Ecosystem services are the benefits humans obtain directly or indirectly from an ecosystem. They serve as a link between humans and nature and have been the focus of considerable research (Costanza et al., 1997). However, the over–exploitation of land resources under climate warming and changing precipitation regimes has led to extensive global species extinctions. Ecosystems and sustainable human development are facing severe threats, and the supply capacity of ecosystem services is gradually declining (Jordan et al., 2005; Dobson et al., 2006). Therefore, it is urgent to support the sustainable use of ecological resources and determine how to use natural capital sustainably. The county scale plays a connecting role in China’s ecological protection and restoration. Ecological and socio–economic driving factors affect ecological restoration policies and their implementation (Ding et al., 2022). Therefore, it is essential for guiding ecosystem services management decisions in the spatial distribution, hotspots, and driving factors of ecosystem services that have been examined at the county scale.

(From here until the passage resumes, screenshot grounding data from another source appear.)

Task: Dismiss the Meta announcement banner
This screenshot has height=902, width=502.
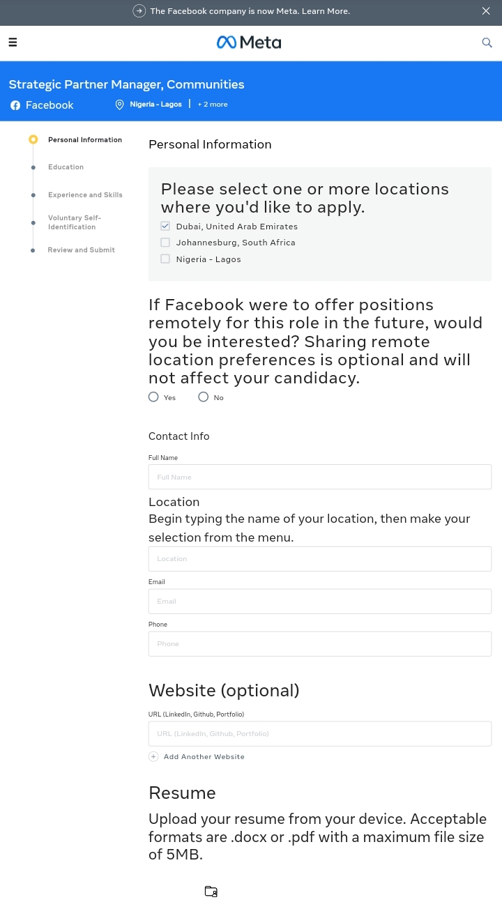Action: coord(486,11)
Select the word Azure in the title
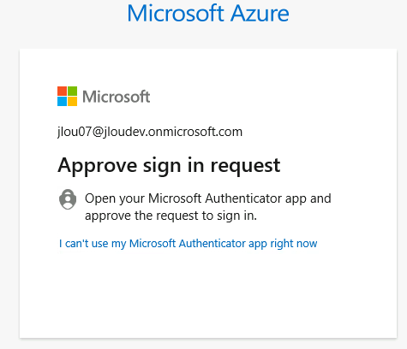 260,13
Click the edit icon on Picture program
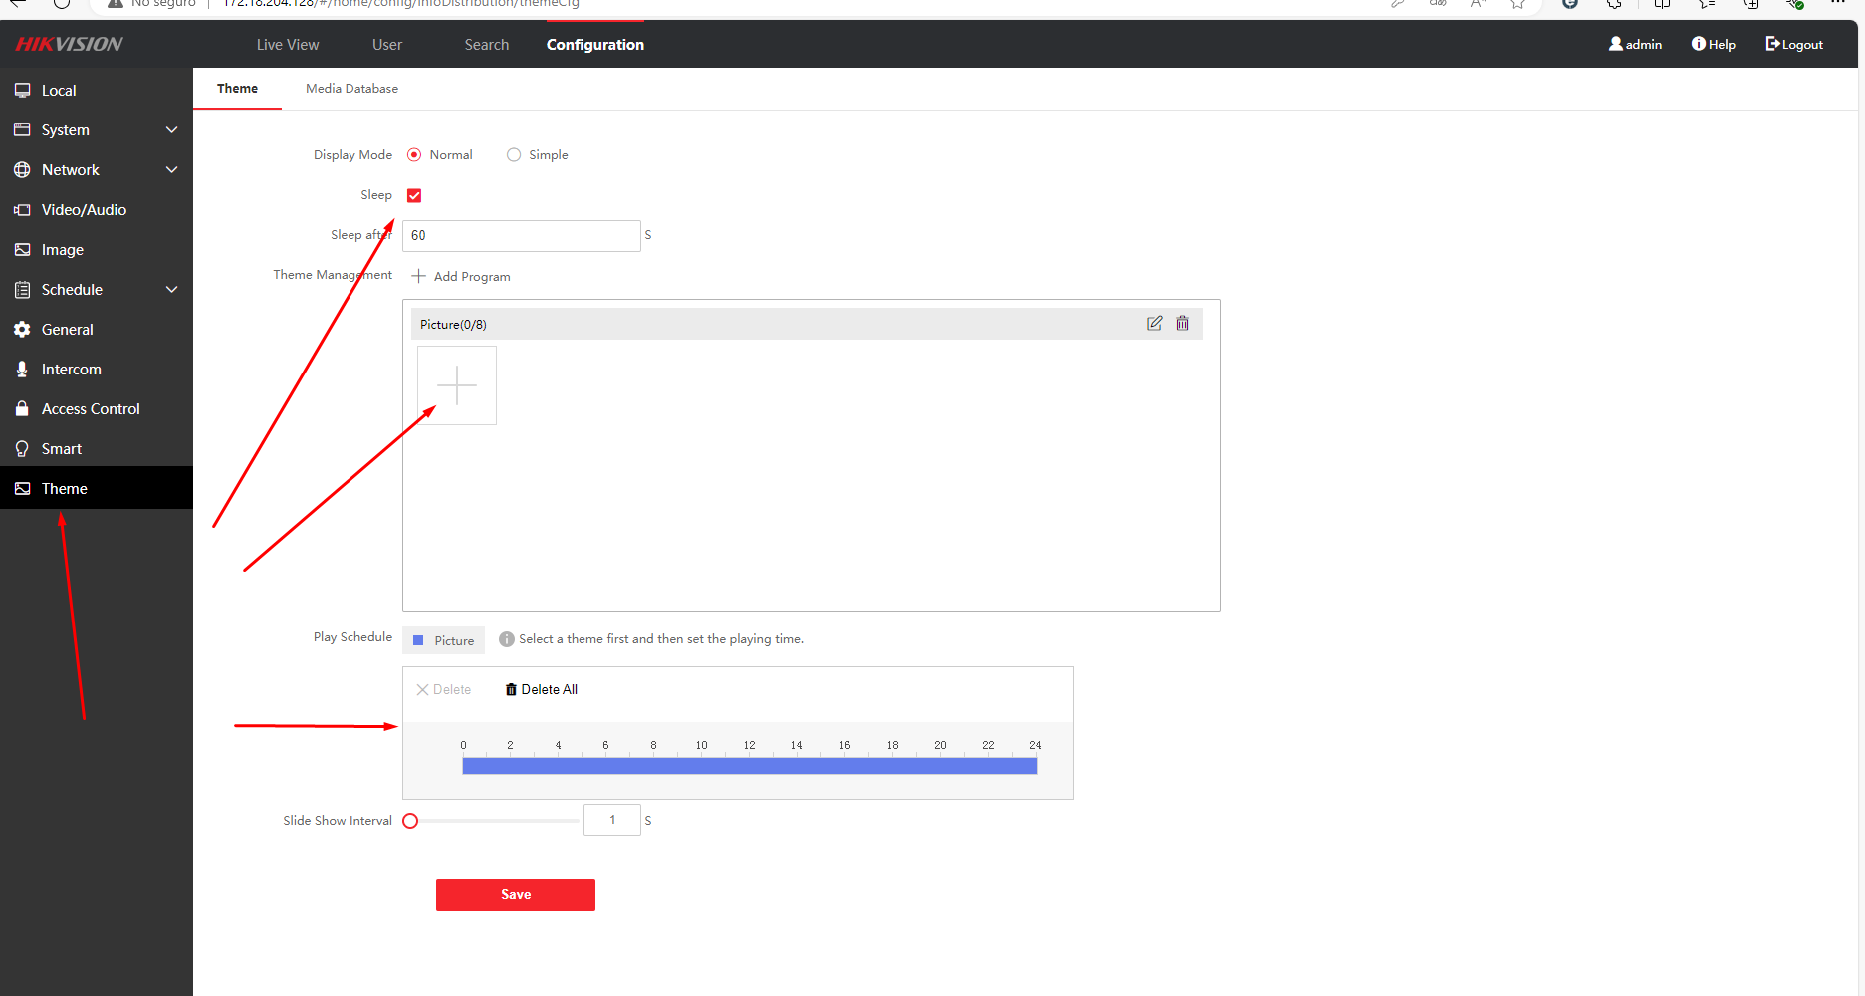 point(1154,323)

Quantifying ecosystem services, identifying ecosystem service hotspots, and investing limited resources in places with the greatest need for protection will help maximize the benefits of these resources. Ecosystem service “hotspots” (“coldspots”) have gradually been more commonly used in works on ecosystem services mapping to determine priorities for regional protection (Zhang L. et al., 2015; Wu et al., 2016; Li et al., 2017; Gao et al., 2022). The Gi * statistical method is the most widely used. It can be used to identify spatial clustering of ecosystem services which show strong spatial correlations. This method identify hotspots of ecosystem services and determine which areas multiple ecosystem services are prioritized (Li and Zhang, 2021). The hotspots and coldspots for soil protection are also determined to support targeted ecosystem policy formulation (Li et al., 2017). Random areas are divided according to coldspots and hotspots of ecosystem services to mitigate the adverse impacts on ecosystem services (Han et al., 2020).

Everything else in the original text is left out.